----- Extract to read
Keywords: 13C-labeling; 13C-metabolic flux analysis; LC-MS/MS; fructose 6-phosphate; glucose 6-phosphate; hexokinase; invertase; subcellular compartmentation; sucrose.

Figure 1

Representative example of maize embryos to illustrate the subcellular compartmentation of hexose-phosphates in plant cells. Developing maize embryos mainly import glucose and fructose as carbon sources. These sugars get phosphorylated into hexose-phosphate in the cytosol. The resulting hexose-phosphates are involved in major pathways: glycolysis (purple), and the oxidative pentose-phosphate pathway (OPPP; green). Full and dashed arrows represent one reaction or a multiple-step reaction, respectively: 1 is hexokinase; 2, phosphoglucose isomerase; 3 and 7, cytosolic and plastidial aldolases, respectively; 4 and 8, exchange of hexose-phosphates and triose-phosphates between cytosol and plastid, respectively; 5, starch synthesis; 6, oxidative part of the OPPP; 9, glucose 6-phosphatase; 10, sucrose phosphate synthase; and 11, invertase. Abbreviations in alphabetical order: E4Pp, plastidic erythrose 4-phosphate, FRU(ext), (extracellular) fructose; F6P, fructose 6-phosphate; GLC(ext), (extracellular) glucose; G6P, glucose 6-phosphate; H6Pp, plastidic hexose-phosphates; P5Pp, plastidic pentose-phosphates; S7Pp, plastidic sedoheptulose 7-phosphate; TP(p), (plastidic) triose-phosphates.
----------
**What you will do**
1. Answer these questions on the maize embryo caption:
(a) Which two sugars do developing maize embryos mainly import as carbon sources?
(b) What color marks glycolysis?
(c) What does the abbreviation S7Pp stand for?
2. Could you carry on the maize embryo caption past its last sentence?
----- Given data
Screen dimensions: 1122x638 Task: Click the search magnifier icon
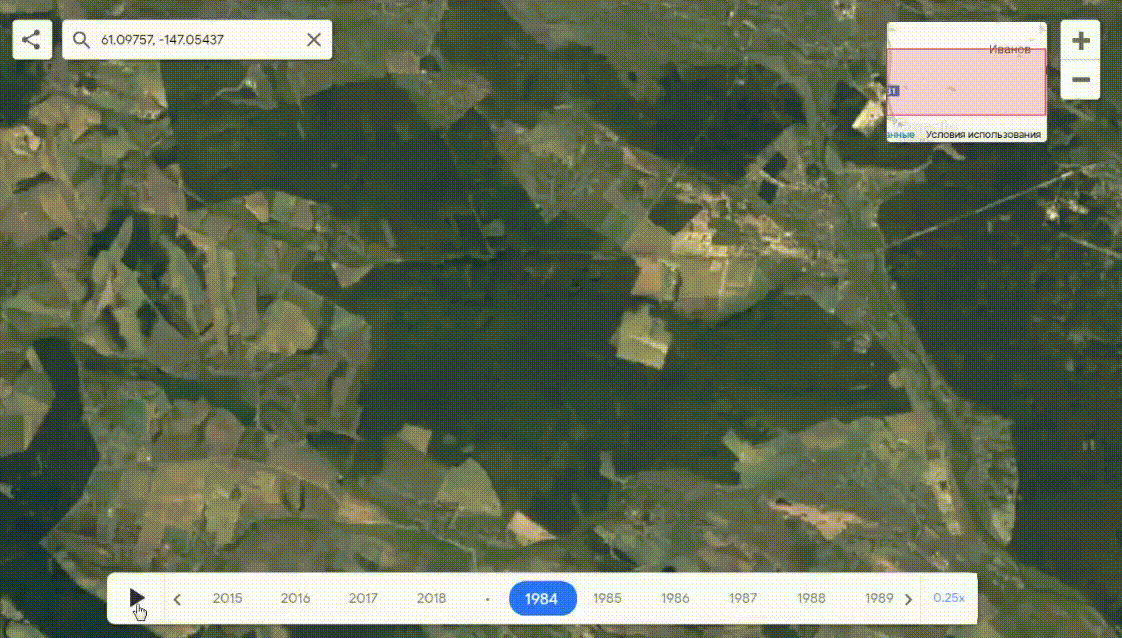[x=80, y=39]
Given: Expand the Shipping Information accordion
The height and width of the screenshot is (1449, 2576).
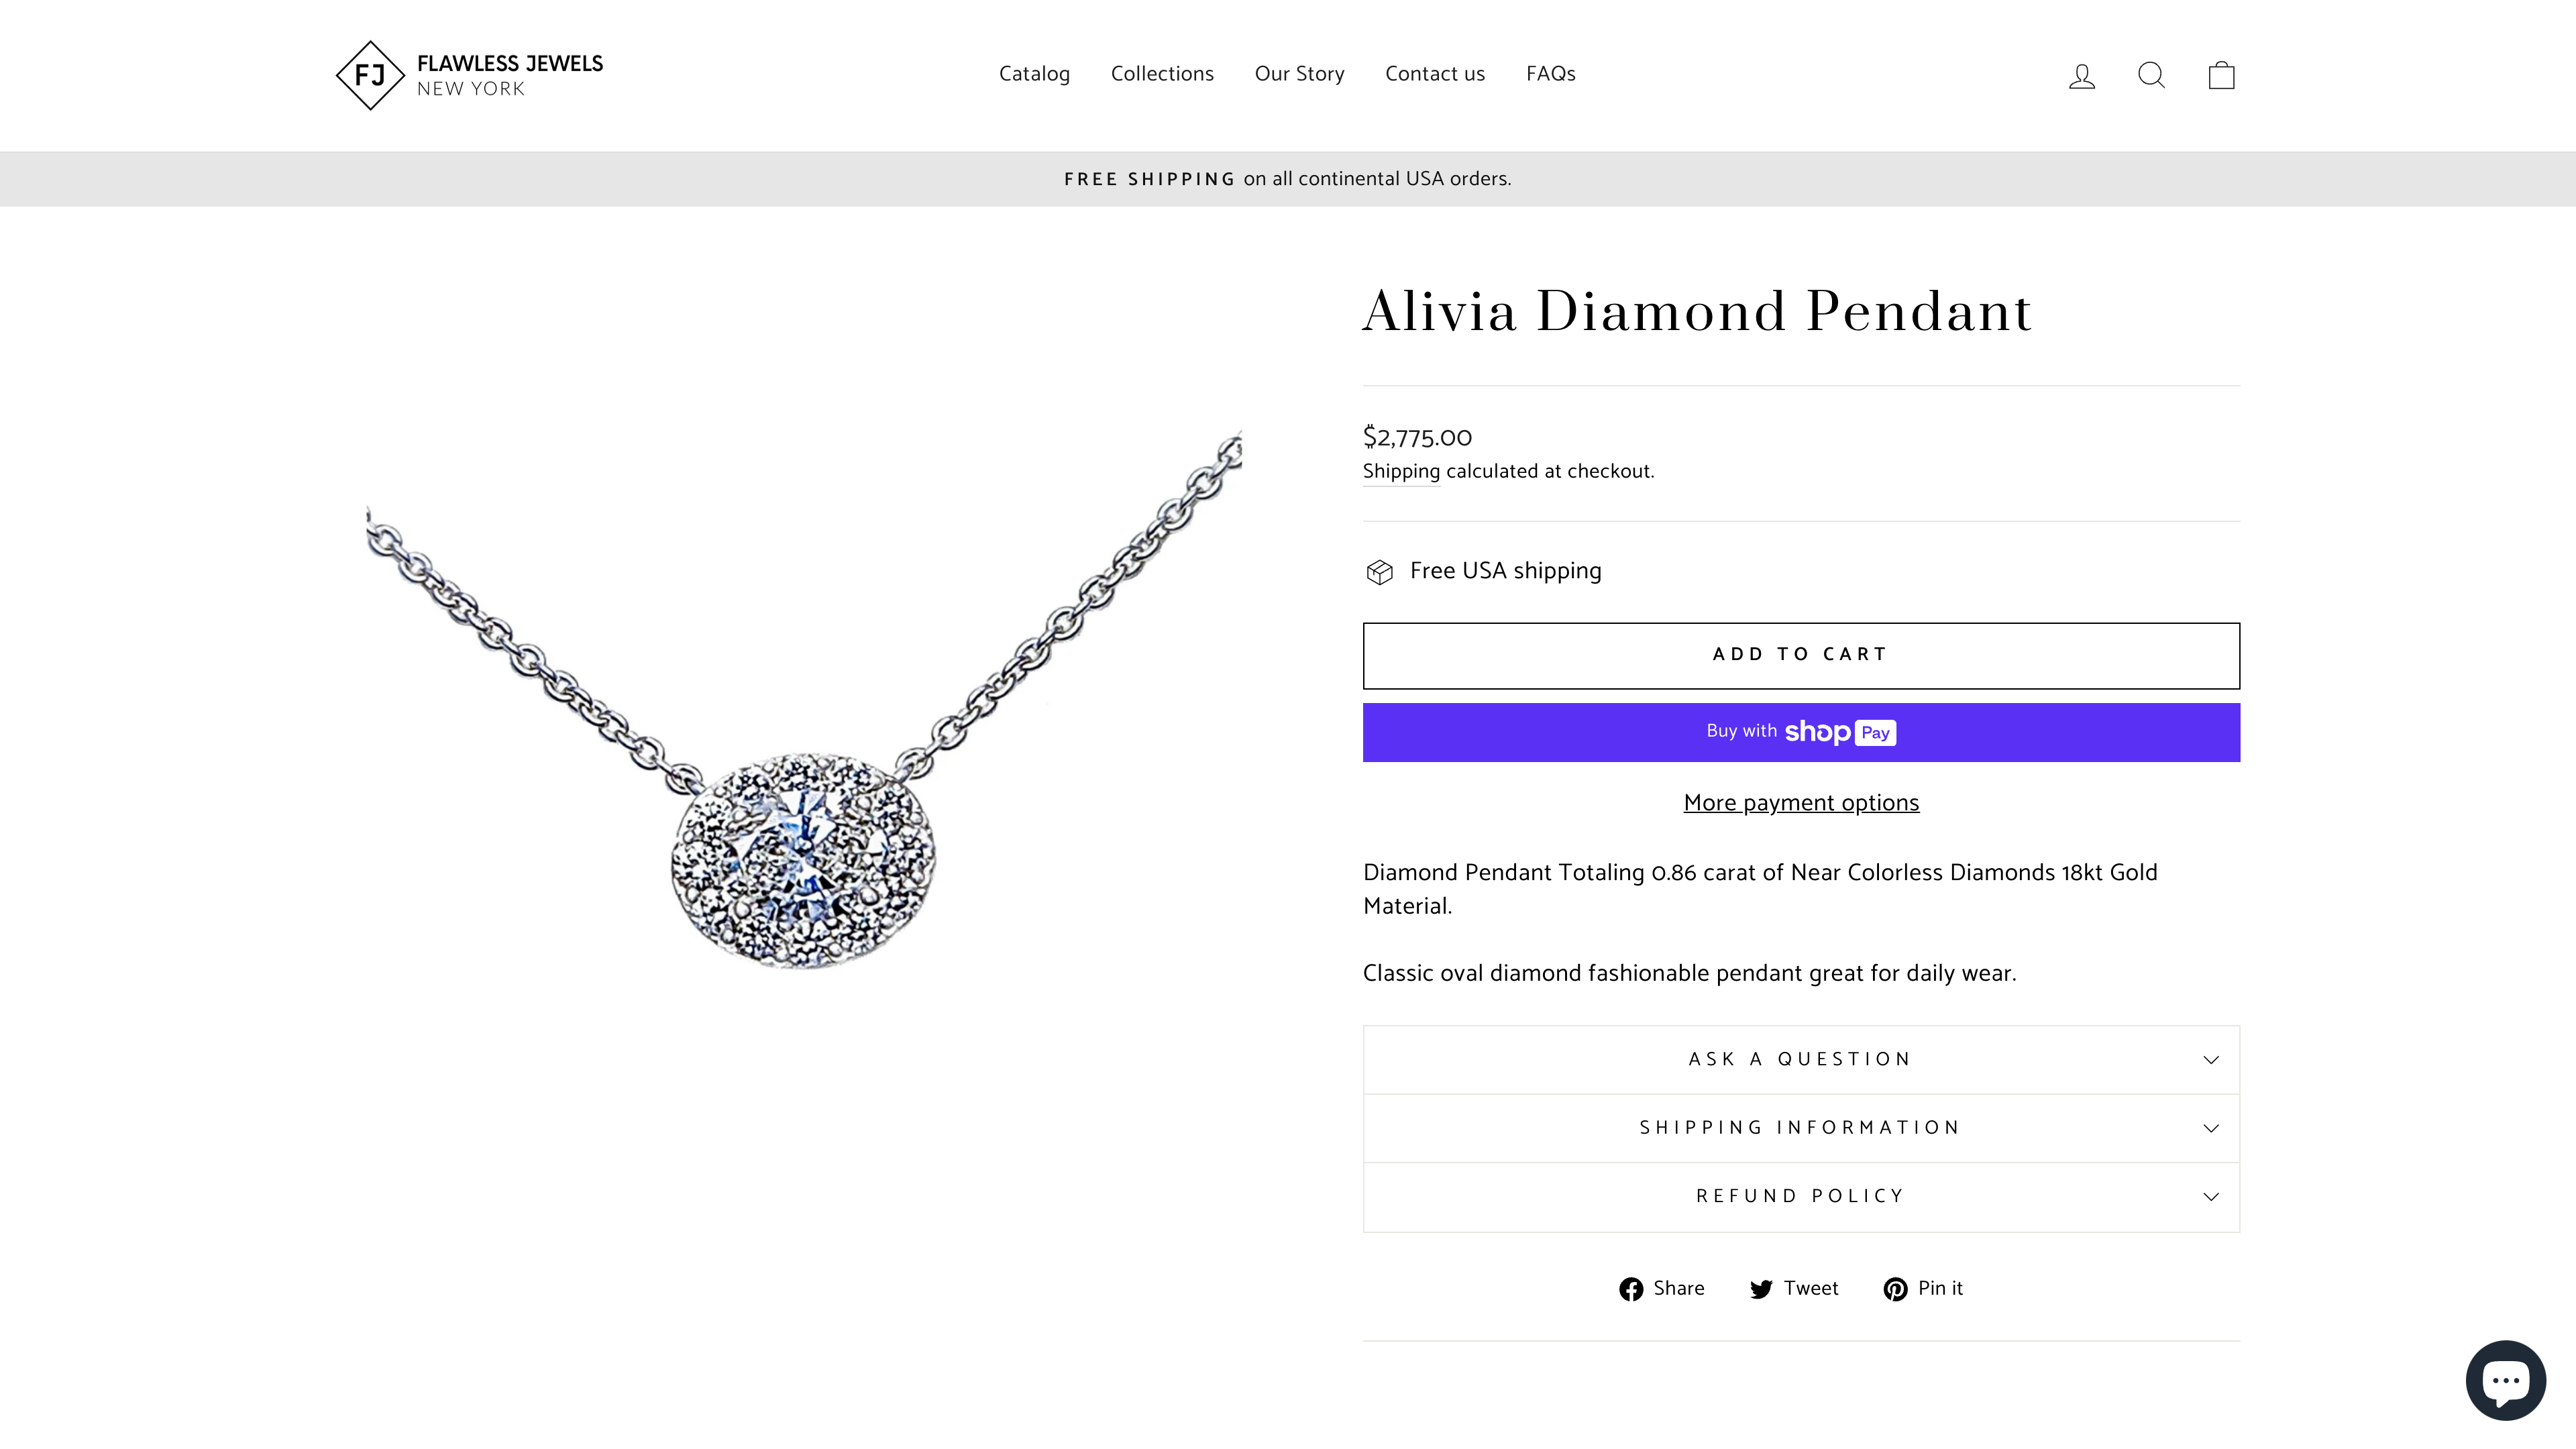Looking at the screenshot, I should (x=1800, y=1127).
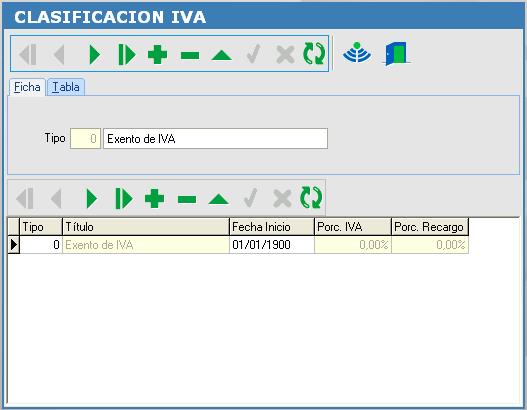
----------
**Written responses**
1.
(a) Glucose and fructose
(b) Purple
(c) Plastidic sedoheptulose 7-phosphate

2.
Figure 2

LC-MS/MS chromatograms of free sugars before and after enzymatic treatments. (A) shows the chromatographic separation and mass spectrometric detection of fructose, glucose (transition 179/89), and sucrose (transition 341/59) after boiling water extraction of unlabeled maize embryos. (B) and (C) represent the LC-MS/MS chromatograms obtained after hexokinase and invertase treatments, respectively. LC-MS/MS chromatograms for hexoses and sucrose were obtained using MRM scan survey approach as indicated in the Materials and Methods.

Figure 3

Relative abundance of isotopomers for intracellular fructose and glucose during pulse labeling with [U-¹³C]fructose. (A,C) show the relative abundance of mass isotopomers at all time points for fructose and glucose, respectively. (B,D) represent the relative abundance of mass isotopomers from 0 to 80 min for fructose and glucose, respectively. Intracellular glucose and fructose were extracted, and analyzed as described in the “Materials and Methods” section. Mass relative abundances (in %) were reported as the average ± SD (n = 4 biological replicates). Mass isotopomers m₀, m₃, and m₆ are depicted as blue diamond, red square, and green triangle, respectively.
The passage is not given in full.